God of War Ragnarök durchgespielt – Tolles Erlebnis, das die PS5 unterfordert
Als Gott des Krieges hat man es nicht leicht: Zunächst tötete Kratos aus Rache so gut wie jedes Monster und jeden Gott der griechischen Mythologie. Und als er sich im abgelegen Norden der Welt zur Ruhe setzen wollte und sogar eine Familie gründete, holt ihn seine Vergangenheit immer wieder ein.
Die Vorgeschichte des Reboots
Im Reboot der Serie von 2018 erlebten wir das erste Abenteuer von Kratos und seines Sohns Atreus in den 9 Welten der nordischen Mythologie.

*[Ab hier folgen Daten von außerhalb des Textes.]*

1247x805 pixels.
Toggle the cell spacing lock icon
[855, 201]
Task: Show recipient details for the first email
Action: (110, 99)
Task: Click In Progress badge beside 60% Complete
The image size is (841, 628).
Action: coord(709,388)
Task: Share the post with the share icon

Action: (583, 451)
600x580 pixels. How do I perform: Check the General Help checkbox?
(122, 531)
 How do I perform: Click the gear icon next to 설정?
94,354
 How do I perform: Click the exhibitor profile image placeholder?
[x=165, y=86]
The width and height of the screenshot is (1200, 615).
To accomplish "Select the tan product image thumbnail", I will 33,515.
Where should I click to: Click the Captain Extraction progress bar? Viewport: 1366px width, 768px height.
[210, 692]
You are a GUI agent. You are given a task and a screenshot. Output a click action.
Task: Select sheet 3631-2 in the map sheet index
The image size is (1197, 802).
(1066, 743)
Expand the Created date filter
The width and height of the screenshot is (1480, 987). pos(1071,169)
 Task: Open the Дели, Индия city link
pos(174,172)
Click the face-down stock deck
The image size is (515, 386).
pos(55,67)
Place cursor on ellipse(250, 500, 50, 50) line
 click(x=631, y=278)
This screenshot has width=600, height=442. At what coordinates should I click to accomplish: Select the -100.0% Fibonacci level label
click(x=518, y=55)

Hier hatten die Entwickler, Sonys Santa Monica Studios, im Vergleich zu den ersten Spielen tatsächlich einiges verändert: Kratos, nun mit beeindruckendem Bart, wollte nicht mehr kämpfen, sondern ein verantwortungsvoller Vater sein. Er begab sich auf seine Reise mit seinem Sohn Atreus, um die Asche von Kratos verstorbener Frau vom höchsten Gipfel der Welt zu zerstreuen.
Aber, man ahnt es schon: Die nordischen Götter mischen sich ein und obwohl sie es nicht wollen, beschwören die beiden Helden den Fimbulwinter herauf, der das nahende Ende der Welt, das namensgebende Ragnarök ankündigt.
Ragnarök beginnt
Und genau hier beginnt God of War: Ragnarök. Wer den ersten Teil des Reboots nicht gespielt hat, der wird sich vor allem am Anfang etwas schwer tun und viele Namen und Geschehnisse nicht gleich einordnen können. Auch einige emotionale Momente fallen vielleicht etwas weniger eindrücklich aus.
So würden wir empfehlen, zumindest auf YouTube eine Zusammenfassung des ersten Teils zu schauen. Zwar gibt es auch einen Abriss der Geschehnisse im Hauptmenü des Spiels, der ist aber doch sehr oberflächlich.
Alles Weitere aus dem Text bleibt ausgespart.